Ford is in its fifth year as a sponsor. Since 2003, the automaker's Ford brand has been title sponsor of the top circuit, the Built Ford Tough Series, which culminates in Las Vegas this fall with one cowboy winning $1 million and a big gold belt buckle.

This season for the first time, Ford is sponsoring a bull, Super Duty, as part of an online promotion at battleforthebull.com. Five finalists will win a VIP trip for two to the finals in Las Vegas. The grand prize winner receives part ownership of Super Duty for a year with a three-day trip to the bull's ranch. Also this season, the PBR helped Ford develop a demonstration on the tour for Ford's Super Duty pickup, pulling a section of seats in the venues.

sponsoring bulls

It's a ready-made audience for Ford. The automaker is able to track opt-ins on the promotion site to vehicle sales, said Ford Division's Robert Keller, truck marketing manager. The advertiser has surveyed attendees and learned half of them own pickups, and roughly 40% of those are Ford pickups. Moreover, he said, half of F-Series pickup truck owners watch or attend these events. The PBR allows the brand "to get to customers in a way we couldn't do with mass media."

JWT, Detroit, Ford brand's agency, creates dedicated in-arena video ads for events, although the advertiser airs general-market truck commercials during PBR broadcasts.

A few years ago, Enterprise Rent-A-Car wanted to partner with a national sports organization in hopes of linking with fans. It picked the PBR because of its growth, passionate fans, national scope, events and TV broadcasts, said Barry Dvoracek, director-consumer marketing. Now in its fourth year as a sponsor, the marketer recently inked a new multi-year deal with PBR.

This season, Enterprise started sponsoring eight top riders, plus arena clown Flint Rasmussen, who wears branded Enterprise gear, and color commentator Michael Gaffney, PBR's 1997 World Champion. Mr. Gaffney appears in Enterprise's dedicated TV ads by independent Avrett, Free and Ginsberg, New York.
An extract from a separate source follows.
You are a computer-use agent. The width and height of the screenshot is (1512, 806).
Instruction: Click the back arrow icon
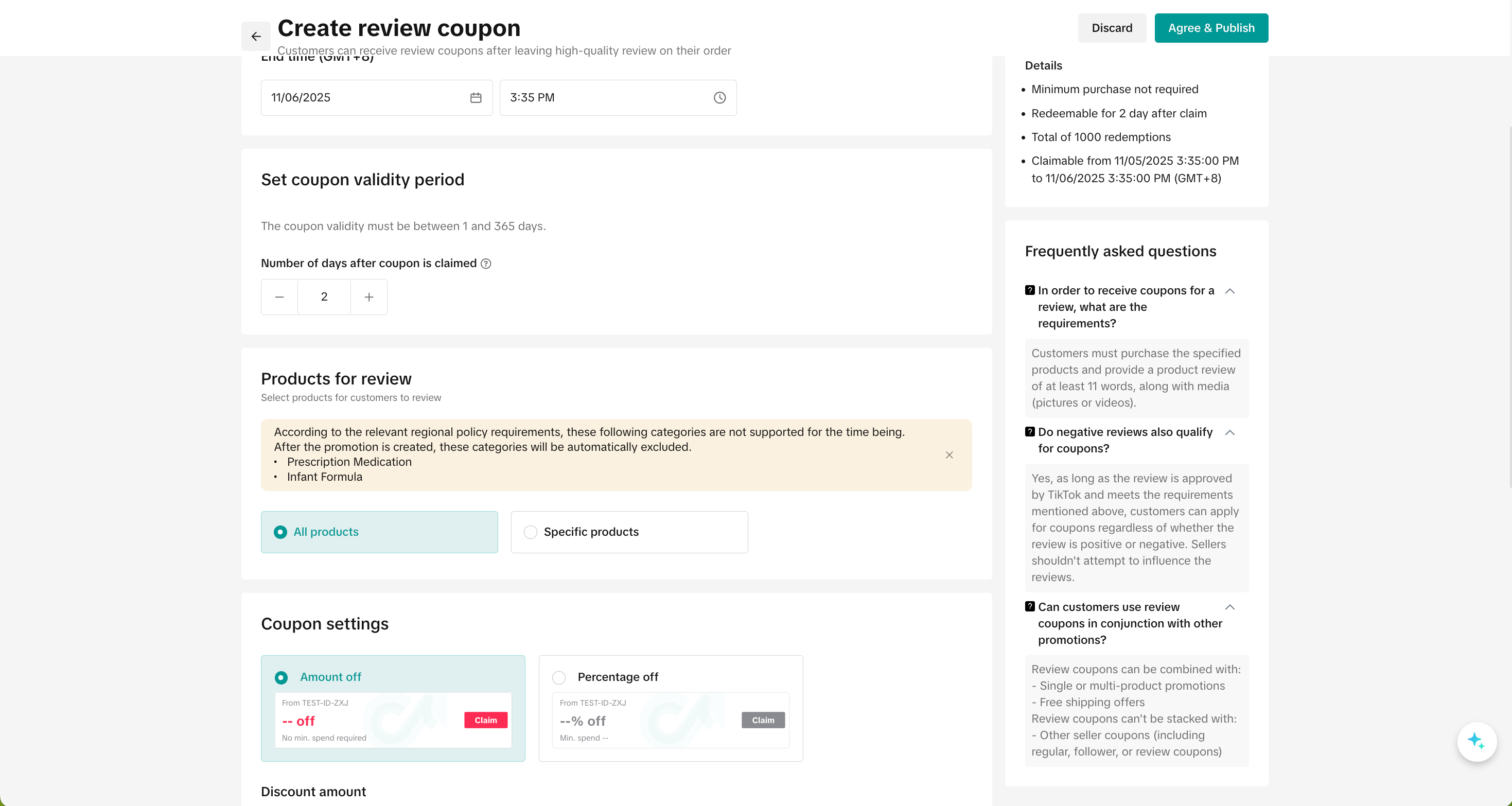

Enterprise conducts phone surveys with select customers about the brand and PBR. "We know if fans have increased awareness, they have a higher inclination to rent from us," said Mr. Dvoracek. He credited the PBR alliance to helping the company improve its business.

PBR's Mr. Bernard expects to keep cracking the bullwhip. He's targeting a total of 14 broadcasts annually on NBC and Fox, up from nine this season, and hopes to expand the PBR market to more mainstream audiences. "Chicago is a really good market," he says, adding, "I'd like to be at Madison Square Garden next year."